Understanding C# Interfaces and Polymorphic Behavior by Dan Wahlin
Understanding C# Interfaces and Polymorphic Behavior by Dan Wahlin
In a previous session Getting Started with C# Interfaces, I talked about how you can use C# Interfaces to drive consistency across different C# Classes. In this session, I’m going to walk through one of the cool features of Interfaces, which is Polymorphic Behavior.
Polymorphism is not only a big word you can impress friends and family with, it’s actually really useful for what I call future-proofing your apps.
Let me show you an example. We currently have a car and a lawn mower and both of those implement “IMachine”, which simply has a start and a stop method.
Both of them have to have those two methods or it won’t compile. We’ve already shown that earlier in a previous session Getting Started with C# Interfaces.
[0:42] What I’m going to do now is, let’s assume that this is our big program here.
I want to add a particular method into this program that actually handles starting or maybe even stopping the car or the lawn mower. But I don’t want to hard-code that it only handles a car or a lawn mower.
[1:00] Let me show you what I mean. Let’s say that I had a static void start and it took a car.
I could obviously do some logging, so we’ll pretend that our app does a little bit of logging. Then we could call “car.start,” and we’d be off and running.
That’ll work, and I could come in then and we could kind of cut and paste this. We could change this to a lawnmower. I’ll just change this to “m,” for “mower,” and we could say “m.Start.”
There’s nothing wrong with that. I now have an overload, and it would work, but now it would have to know which of these two to actually call.
[1:43] To demonstrate Polymorphic Behavior, we’re going to leverage the Interface, and what I’m going to do is allow someone to pass in an IMachine.
Now, we’ll just call this “machine.” What the machine can do now is we know if it implements this Interface it has a start, or stop because, otherwise, it wouldn’t have compiled in the first place.
[2:06] We’ll go ahead and change this to “machine.start.” Imagine that we did some logging and then we’re going to start it. Now, what can it start? The answer is anything that implements IMachine.
When I first learned this I thought this was useless because you can’t create an instance of an Interface. As I showed earlier, an Interface has no implementation.
Therefore, you can’t “new” it up or use it in any really useful way. You can just implement it, that’s it.
[2:37] The first time I saw this I said, “That’s useless code. Why would you ever do that?” The answer is I’m not saying “Pass me an IMachine.” I’m saying, “Pass me anything that implements IMachine.” We know that car implements IMachine and we know that lawnmower implements IMachine, therefore they are candidates to pass in.
Let’s come on down, we’ll do a new class and we’ll just call it “truck.”
In the truck, we could also have some type of methods. I’m not going to be able to pass, obviously, a truck into the start because it doesn’t implement IMachine. Of course, if I make it implement IMachine, and then implement the members, it would work.
[3:22] Let’s assume that we just have car and lawnmower. Now what we can do is, let’s take out this extra line.
Now I’m going to call start and pass in the car. We’ll call start again and pass in the mower.

PROVIDED DATA

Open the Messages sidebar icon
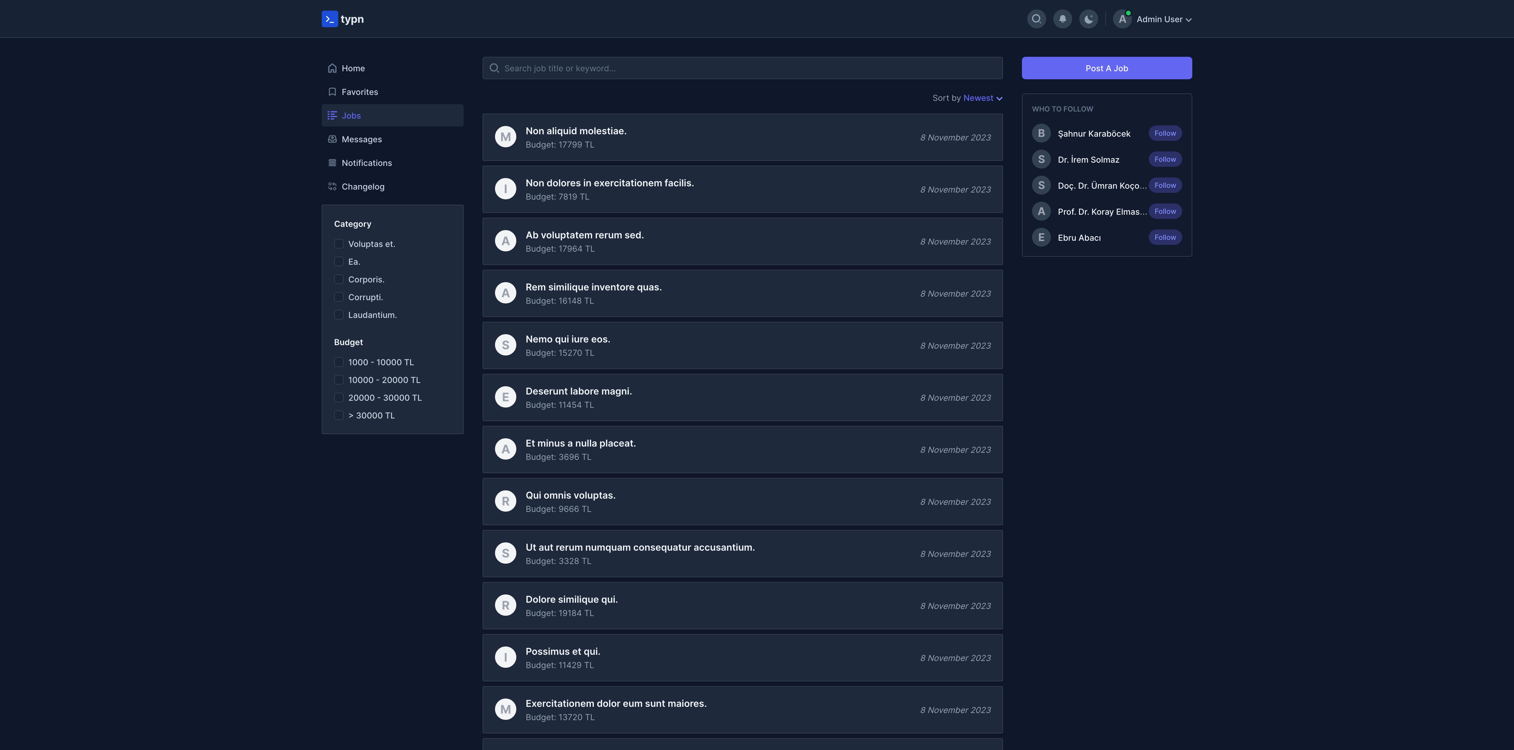This screenshot has width=1514, height=750. coord(332,139)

SHORT PROBLEM A
Can you answer these from the C# interfaces tutorial above?
(i) Which two methods does "IMachine" have?
(ii) What letter does the speaker rename the parameter to for the lawn mower?
(iii) What name is given to the new class created later on?
SHORT PROBLEM B
Could you set down, word for word, the part of the C# interfaces tutorial above running from "[0:42] What I’m" down to "off and running."?

RESPONSE A
(i) A start method and a stop method.
(ii) "m," for "mower."
(iii) "truck"

RESPONSE B
[0:42] What I’m going to do now is, let’s assume that this is our big program here.
I want to add a particular method into this program that actually handles starting or maybe even stopping the car or the lawn mower. But I don’t want to hard-code that it only handles a car or a lawn mower.
[1:00] Let me show you what I mean. Let’s say that I had a static void start and it took a car.
I could obviously do some logging, so we’ll pretend that our app does a little bit of logging. Then we could call “car.start,” and we’d be off and running.